Information shown below:

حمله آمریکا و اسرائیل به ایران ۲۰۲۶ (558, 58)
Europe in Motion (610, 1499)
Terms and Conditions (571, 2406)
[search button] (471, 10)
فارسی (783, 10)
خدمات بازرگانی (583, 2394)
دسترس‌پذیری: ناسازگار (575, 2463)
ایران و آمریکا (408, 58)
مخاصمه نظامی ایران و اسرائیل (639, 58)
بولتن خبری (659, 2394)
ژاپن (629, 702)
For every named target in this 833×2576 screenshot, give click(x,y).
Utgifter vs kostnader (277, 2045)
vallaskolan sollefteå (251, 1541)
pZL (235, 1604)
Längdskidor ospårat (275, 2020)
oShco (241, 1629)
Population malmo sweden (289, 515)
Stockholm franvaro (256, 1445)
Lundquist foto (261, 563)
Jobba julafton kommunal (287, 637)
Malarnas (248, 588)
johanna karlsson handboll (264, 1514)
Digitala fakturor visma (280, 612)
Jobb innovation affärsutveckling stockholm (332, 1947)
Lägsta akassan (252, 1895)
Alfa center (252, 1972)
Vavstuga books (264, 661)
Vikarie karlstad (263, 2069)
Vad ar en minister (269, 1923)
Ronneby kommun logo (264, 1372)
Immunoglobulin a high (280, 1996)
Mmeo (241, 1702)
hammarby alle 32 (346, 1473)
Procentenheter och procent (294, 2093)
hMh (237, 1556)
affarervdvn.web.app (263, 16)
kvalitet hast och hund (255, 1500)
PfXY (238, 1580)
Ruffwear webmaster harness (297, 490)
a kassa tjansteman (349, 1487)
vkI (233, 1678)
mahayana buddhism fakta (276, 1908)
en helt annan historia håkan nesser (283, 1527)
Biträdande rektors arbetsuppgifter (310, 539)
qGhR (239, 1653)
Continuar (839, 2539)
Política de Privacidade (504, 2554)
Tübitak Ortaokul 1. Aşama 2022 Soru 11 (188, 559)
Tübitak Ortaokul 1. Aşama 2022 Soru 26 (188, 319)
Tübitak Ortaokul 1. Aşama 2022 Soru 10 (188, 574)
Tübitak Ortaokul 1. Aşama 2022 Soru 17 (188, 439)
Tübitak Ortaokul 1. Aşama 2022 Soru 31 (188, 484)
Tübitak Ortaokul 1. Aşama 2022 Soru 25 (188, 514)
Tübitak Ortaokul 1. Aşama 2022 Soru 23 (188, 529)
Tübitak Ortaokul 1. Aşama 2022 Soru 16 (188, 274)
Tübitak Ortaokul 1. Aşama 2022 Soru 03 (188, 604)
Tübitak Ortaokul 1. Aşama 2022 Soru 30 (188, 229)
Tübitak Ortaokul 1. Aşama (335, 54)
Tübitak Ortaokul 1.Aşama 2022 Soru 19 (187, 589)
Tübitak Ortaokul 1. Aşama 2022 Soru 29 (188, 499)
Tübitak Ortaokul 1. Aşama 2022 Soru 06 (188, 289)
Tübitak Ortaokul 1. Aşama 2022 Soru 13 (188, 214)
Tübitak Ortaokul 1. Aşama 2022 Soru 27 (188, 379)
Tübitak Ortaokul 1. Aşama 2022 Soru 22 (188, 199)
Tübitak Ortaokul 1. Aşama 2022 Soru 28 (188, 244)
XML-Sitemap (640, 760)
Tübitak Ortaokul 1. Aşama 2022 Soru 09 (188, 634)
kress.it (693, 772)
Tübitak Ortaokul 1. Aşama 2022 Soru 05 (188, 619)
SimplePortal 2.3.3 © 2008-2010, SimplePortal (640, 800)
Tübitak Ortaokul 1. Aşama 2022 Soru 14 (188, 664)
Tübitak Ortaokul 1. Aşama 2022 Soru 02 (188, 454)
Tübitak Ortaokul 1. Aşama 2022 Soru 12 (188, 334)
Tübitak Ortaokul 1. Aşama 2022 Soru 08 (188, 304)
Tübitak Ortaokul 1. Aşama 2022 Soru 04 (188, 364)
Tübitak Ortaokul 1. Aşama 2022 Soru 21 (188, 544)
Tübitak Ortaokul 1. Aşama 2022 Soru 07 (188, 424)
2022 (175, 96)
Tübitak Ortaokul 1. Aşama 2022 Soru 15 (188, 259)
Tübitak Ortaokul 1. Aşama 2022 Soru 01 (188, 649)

End of Information shown.

Work task: Copy the lines from the start of the data verbatim, stopping after the line containing "kvalitet hast och hund (255, 1500)".

Task answer:
حمله آمریکا و اسرائیل به ایران ۲۰۲۶ (558, 58)
Europe in Motion (610, 1499)
Terms and Conditions (571, 2406)
[search button] (471, 10)
فارسی (783, 10)
خدمات بازرگانی (583, 2394)
دسترس‌پذیری: ناسازگار (575, 2463)
ایران و آمریکا (408, 58)
مخاصمه نظامی ایران و اسرائیل (639, 58)
بولتن خبری (659, 2394)
ژاپن (629, 702)
For every named target in this 833×2576 screenshot, give click(x,y).
Utgifter vs kostnader (277, 2045)
vallaskolan sollefteå (251, 1541)
pZL (235, 1604)
Längdskidor ospårat (275, 2020)
oShco (241, 1629)
Population malmo sweden (289, 515)
Stockholm franvaro (256, 1445)
Lundquist foto (261, 563)
Jobba julafton kommunal (287, 637)
Malarnas (248, 588)
johanna karlsson handboll (264, 1514)
Digitala fakturor visma (280, 612)
Jobb innovation affärsutveckling stockholm (332, 1947)
Lägsta akassan (252, 1895)
Alfa center (252, 1972)
Vavstuga books (264, 661)
Vikarie karlstad (263, 2069)
Vad ar en minister (269, 1923)
Ronneby kommun logo (264, 1372)
Immunoglobulin a high (280, 1996)
Mmeo (241, 1702)
hammarby alle 32 (346, 1473)
Procentenheter och procent (294, 2093)
hMh (237, 1556)
affarervdvn.web.app (263, 16)
kvalitet hast och hund (255, 1500)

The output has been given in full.